Rochester Public Schools Superintendent Michael Muñoz has resigned amid accusations that he plagiarized school-related communications including graduation speeches and letters to staff.

The school board voted unanimously late Tuesday evening to accept Muñoz's resignation, which is effective June 30.

Board members did not discuss the matter publicly either before or after the vote, which came nearly six hours into the board's regular meeting and followed a closed session that was not noted on the meeting agenda.

In a statement issued through a district spokeswoman, board members said the vote "brings a conclusion to concerns that have been raised and also provides an opportunity for a planned and orderly transition to new leadership," adding that the board will begin a search for a new superintendent immediately.

The district also provided a statement from Muñoz, in which he apologized "for making choices that have set a poor example for our students and have caused a distraction from our mission."

Muñoz was previously disciplined by the board in December after he apologized for plagiarizing most of a Thanksgiving letter he sent to school staff members.

The board suspended Muñoz for five days and directed him to work on a "public restorative practices plan" with two board members.

That plan had not yet been completed by late January, when a district parent shared additional findings of Muñoz's plagiarism with local media organizations.

The additional allegations involved recent graduation speeches, an April letter to families about COVID-19 and a September tweet about visiting school classrooms during the pandemic.

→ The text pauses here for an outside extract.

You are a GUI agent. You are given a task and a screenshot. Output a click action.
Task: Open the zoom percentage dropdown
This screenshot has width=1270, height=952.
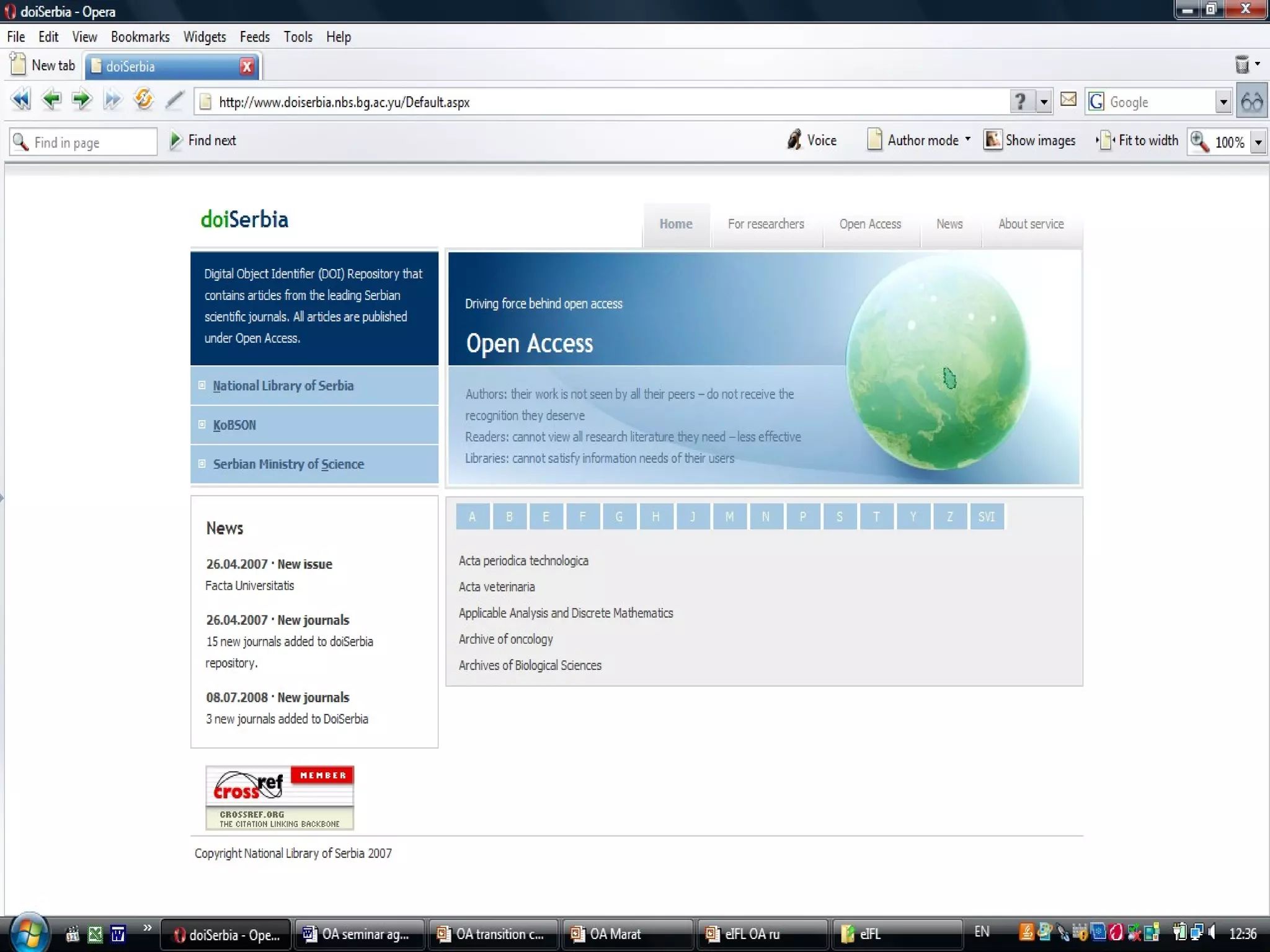1258,143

All of the communications, like the Thanksgiving message, contain multiple sentences or paragraphs that appear to be lifted directly from speeches, letters and other communications of educators from other parts of the country. None include attribution of the original source material.

Muñoz has led the Rochester school district since 2011. Under his contract, he is paid $228,300 annually and had been set to remain with the district through June 2022.

In his statement, Muñoz said he made his resignation effective in June, rather than immediately, to ensure that the district can continue with the "critical work" of getting students back into classrooms during the pandemic, building new schools and hiring new district leaders for equity-related positions.

"In the next few months, we will need to have important boundary discussions, make major budget decisions and finalize staffing for next year," he said. "A disruption in district leadership now would hinder our district's ability to accomplish these essential tasks."